We have found that this in-memory, parallel columnar analytics environment also means that we do not have to handcraft the pre-aggregation of data. All of our models can rely on the lowest level of detail at all times. If we do any pre-aggregation work in our designs, it is for the convenience of the analyst. Sometimes a pre-aggregated number is much easier to work with in visualization tools. Thus, we aggregate data for convenience only, not for speed.
Rule #3: Build Provisionally.
This rule is the hardest for data warehouse developers to swallow. Historically, these developers build fact tables and dimensions that must stand the test of time, and they do. But these models also end up requiring additional data structures, placed on top, to support analysts who often have many different ad hoc issues requiring their attention. Analytics has more than a whiff of ephemerality and needs to change based on ever-evolving business needs. Our designs must capture that ephemerality in a deeper way.
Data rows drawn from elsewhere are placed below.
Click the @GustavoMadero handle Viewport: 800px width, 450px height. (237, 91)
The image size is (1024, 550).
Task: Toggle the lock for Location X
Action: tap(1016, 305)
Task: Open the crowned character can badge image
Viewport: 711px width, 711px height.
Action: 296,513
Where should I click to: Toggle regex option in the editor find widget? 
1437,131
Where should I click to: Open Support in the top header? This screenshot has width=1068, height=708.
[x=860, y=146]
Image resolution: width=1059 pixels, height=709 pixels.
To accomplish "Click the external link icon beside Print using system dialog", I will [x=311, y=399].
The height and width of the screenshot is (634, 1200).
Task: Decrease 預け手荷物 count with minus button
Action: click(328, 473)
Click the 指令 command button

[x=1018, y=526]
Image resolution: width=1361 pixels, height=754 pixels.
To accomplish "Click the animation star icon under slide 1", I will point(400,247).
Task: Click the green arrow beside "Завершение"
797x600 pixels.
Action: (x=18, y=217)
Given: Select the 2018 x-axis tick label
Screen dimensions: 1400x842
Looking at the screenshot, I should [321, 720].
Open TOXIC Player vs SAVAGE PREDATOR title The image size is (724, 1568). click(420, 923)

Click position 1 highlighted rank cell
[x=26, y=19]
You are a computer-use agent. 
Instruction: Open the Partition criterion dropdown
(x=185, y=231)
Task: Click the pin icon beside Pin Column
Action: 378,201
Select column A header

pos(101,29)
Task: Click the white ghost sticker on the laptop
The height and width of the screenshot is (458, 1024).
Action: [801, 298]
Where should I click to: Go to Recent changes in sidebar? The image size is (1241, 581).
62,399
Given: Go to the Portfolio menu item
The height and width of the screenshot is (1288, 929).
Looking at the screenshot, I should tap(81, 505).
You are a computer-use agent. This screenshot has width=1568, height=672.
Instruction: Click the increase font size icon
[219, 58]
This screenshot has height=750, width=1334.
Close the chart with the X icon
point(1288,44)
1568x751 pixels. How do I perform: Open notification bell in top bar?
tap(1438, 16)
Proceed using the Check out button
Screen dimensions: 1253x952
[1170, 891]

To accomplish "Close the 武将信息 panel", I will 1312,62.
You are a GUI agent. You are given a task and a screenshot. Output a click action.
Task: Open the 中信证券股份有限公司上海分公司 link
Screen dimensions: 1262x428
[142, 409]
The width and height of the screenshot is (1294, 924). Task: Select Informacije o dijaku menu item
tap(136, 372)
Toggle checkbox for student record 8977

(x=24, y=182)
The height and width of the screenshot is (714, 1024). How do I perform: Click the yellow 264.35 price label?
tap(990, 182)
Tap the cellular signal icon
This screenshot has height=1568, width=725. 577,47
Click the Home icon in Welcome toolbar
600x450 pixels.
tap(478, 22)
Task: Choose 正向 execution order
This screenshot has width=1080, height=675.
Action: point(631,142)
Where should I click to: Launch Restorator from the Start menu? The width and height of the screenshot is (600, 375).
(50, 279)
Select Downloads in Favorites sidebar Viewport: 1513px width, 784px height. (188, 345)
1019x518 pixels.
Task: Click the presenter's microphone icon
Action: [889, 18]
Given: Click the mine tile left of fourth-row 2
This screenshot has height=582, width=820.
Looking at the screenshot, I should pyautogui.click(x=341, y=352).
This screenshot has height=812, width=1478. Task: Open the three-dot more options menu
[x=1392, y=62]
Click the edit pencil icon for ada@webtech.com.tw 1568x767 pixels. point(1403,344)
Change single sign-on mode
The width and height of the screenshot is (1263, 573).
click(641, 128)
In our environment at UC San Diego, we have a replayable log in the activity tables serving as a data lake, which by itself is not really usable. We must build something on top of the data lake—something that can serve for the duration of time needed but that can also be considered ephemeral and adaptive. We have used the term curated view to capture two opposing intents here. The first intent is to ensure that a curated view of the data is appropriate for a specific, perhaps narrow, but also evolving use case. We call this type of view an analytics vignette. The second intent is to ensure that the curated view has as much structure as possible contained within it. Thus, the structure of hierarchies associated with any given data element and also the exact data type and formatting are carefully worked out. While the curated view may be provisional, the deep structures within it often are not.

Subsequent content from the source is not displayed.